Carl - Because of my parents’ influence, I have always been engaged with words and stories. My careers have always involved writing, but crime fiction writing came to the fore as I approached retirement.

Anne - Tell us about your book. (Title and story blurb.) 

Carl - REUNIONsecond in my academic series is for anyone who has attended a companion’s high school reunion in a small town. 

THE CASE OF THE GREAT TRAIN ROBBERY is the fourth in my PI series. It features a short investigator named Sean NMI Sean who usually wears red Keds. 

Anne - Of all the characters you’ve created, does one hold a special place in your heart? Why?

Carl - Mary Whitney is my favorite female character, because after she came on the scene in my first sailing mystery INNER PASSAGES she refused to leave the stage. In the fifth book, DEVILS ISLAND, she has the dominant protagonist’s role.

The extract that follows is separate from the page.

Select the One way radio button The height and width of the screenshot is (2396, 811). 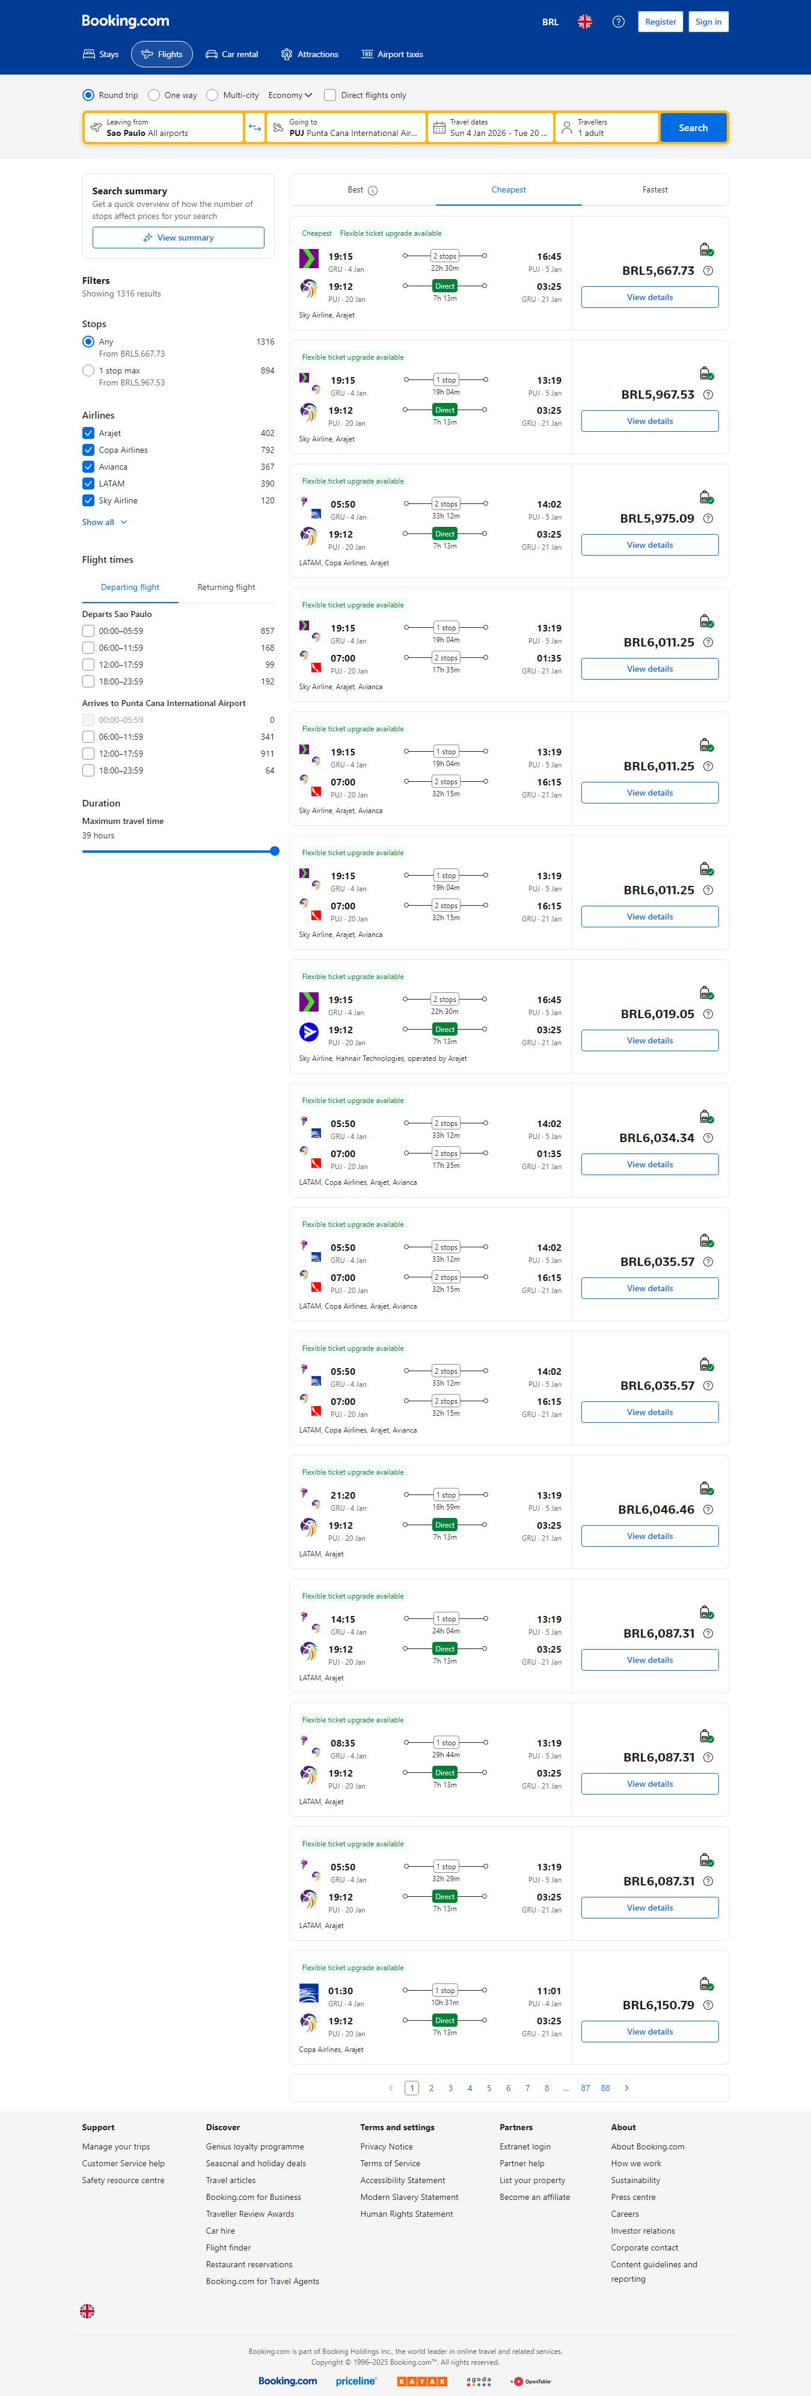(154, 95)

Anne - How many rejections have you received?

Carl - Scores, but I’m not counting. Rejections are a normal part of the business. A committed writer should neither worry nor obsess about rejections. Most editors and agents cannot precisely tell you why they reject a manuscript, so if they comment, it is often imaginary.

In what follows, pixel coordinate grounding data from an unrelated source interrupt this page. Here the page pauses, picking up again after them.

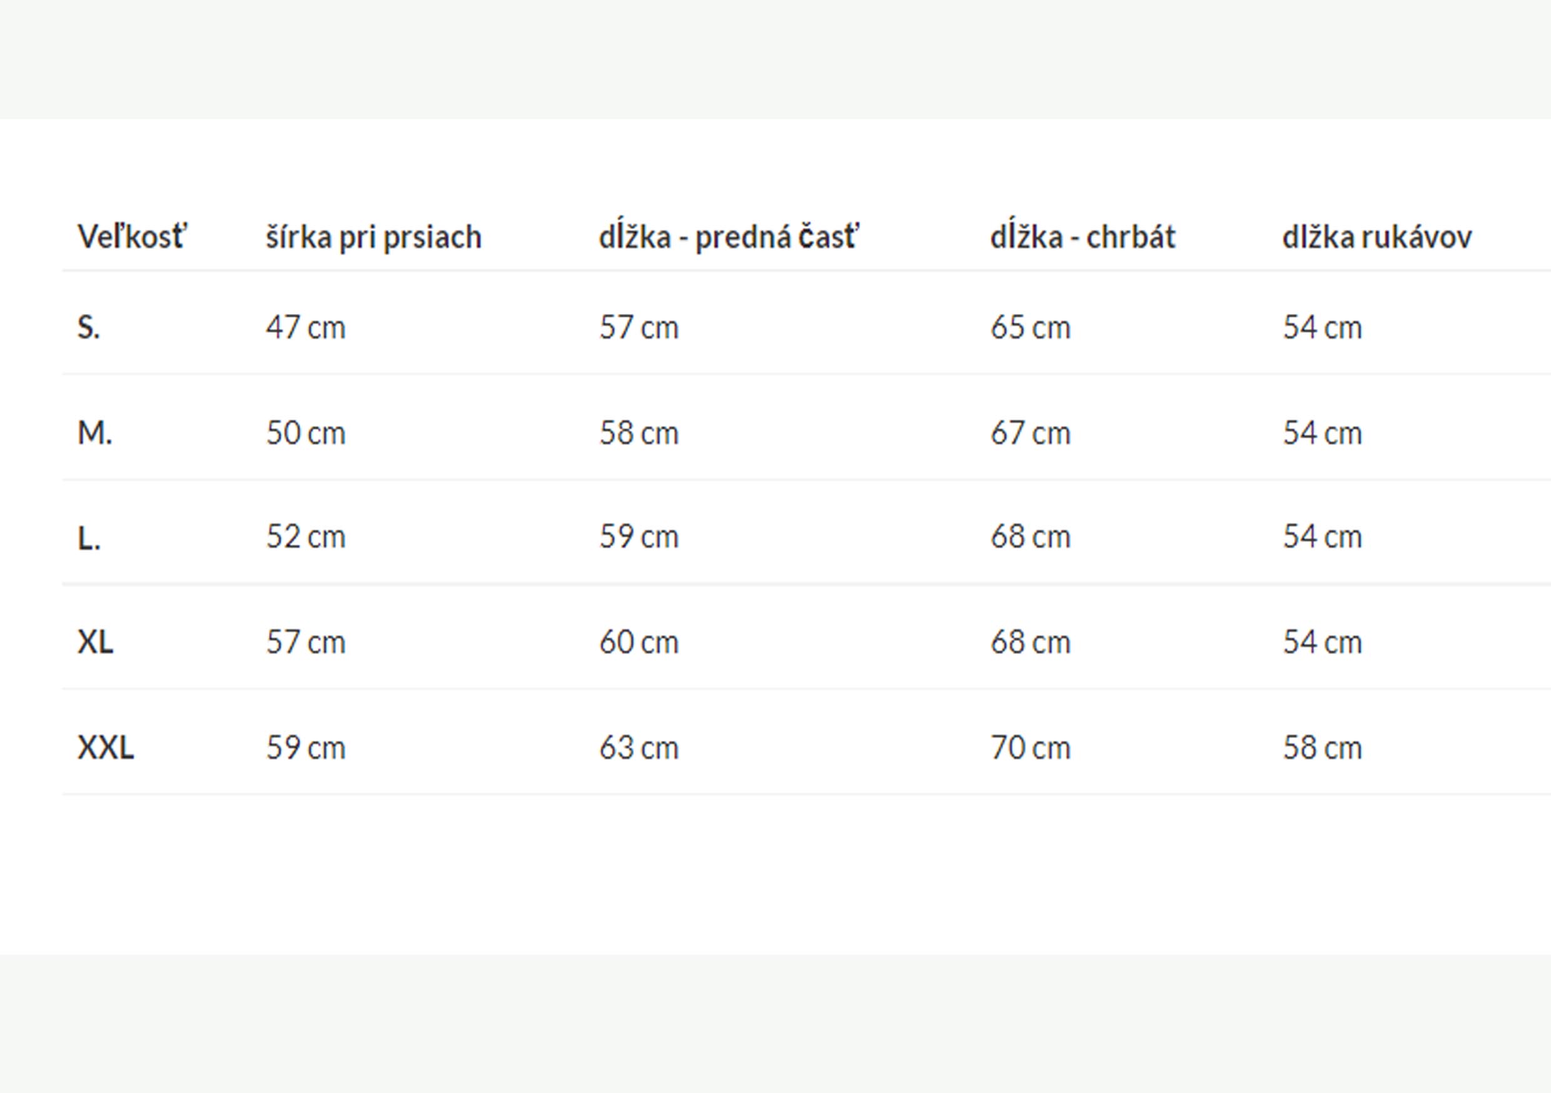Image resolution: width=1551 pixels, height=1093 pixels.
Task: Select the 50 cm cell in M row
Action: click(305, 433)
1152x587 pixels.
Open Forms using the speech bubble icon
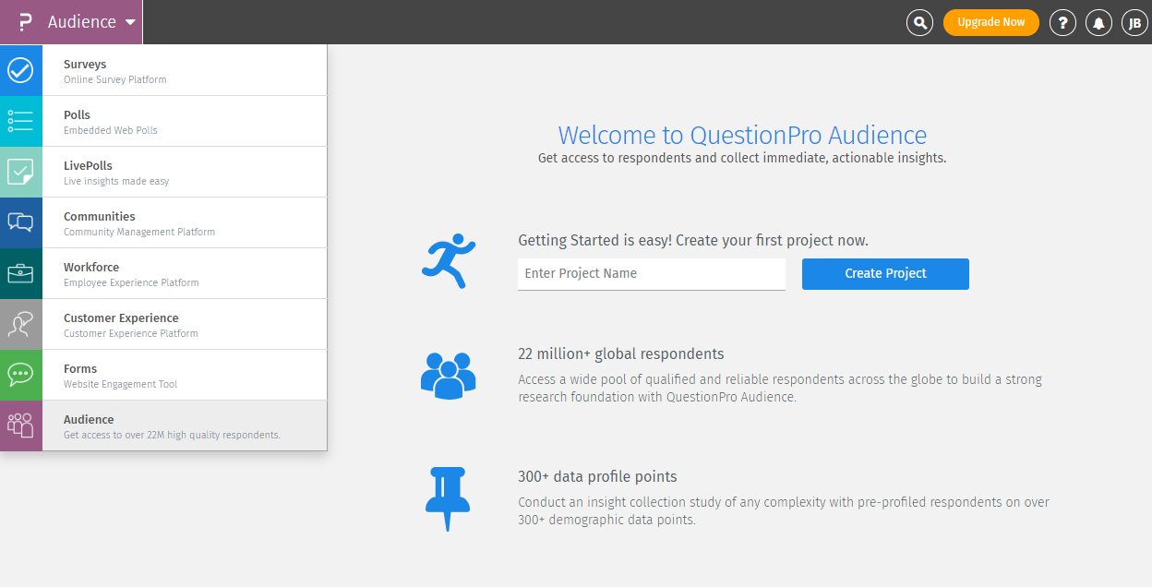coord(20,374)
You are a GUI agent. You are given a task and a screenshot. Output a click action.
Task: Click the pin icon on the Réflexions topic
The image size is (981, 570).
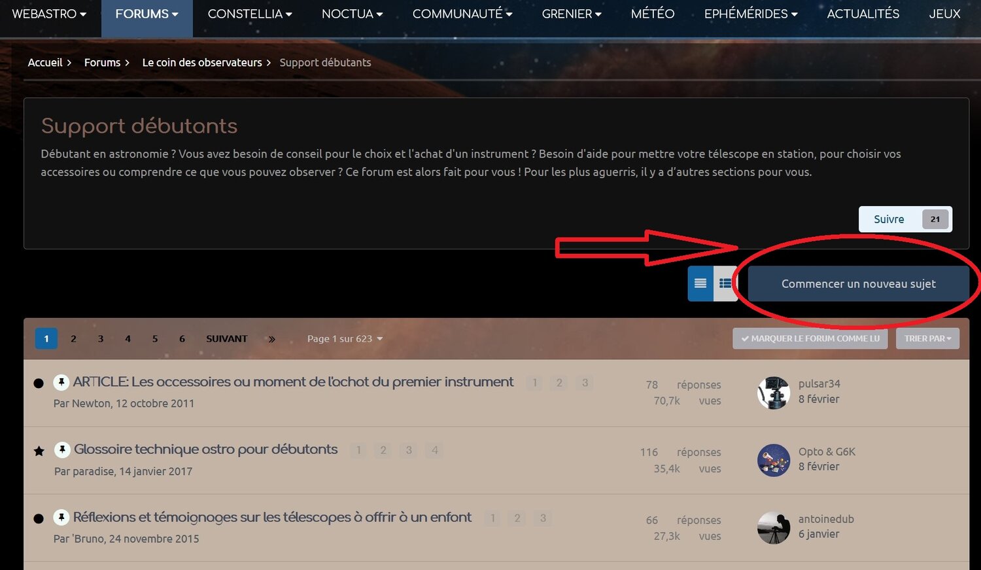click(62, 517)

Anne – So very true. It really is subjective. Any words of advice for struggling, unpublished writers?

Carl - Yes indeed. Writers who want to be successful authors must understand they are embarking on a business enterprise. They must embrace all aspects of the business as best they can, all the while reserving time and energy for their central passion, their stories. The old romantic idea of the lonely writer in a garret somewhere, turning out pages for others to merchandise is long gone—if it ever existed in the first place.

Anne – Do you belong to any writer organizations?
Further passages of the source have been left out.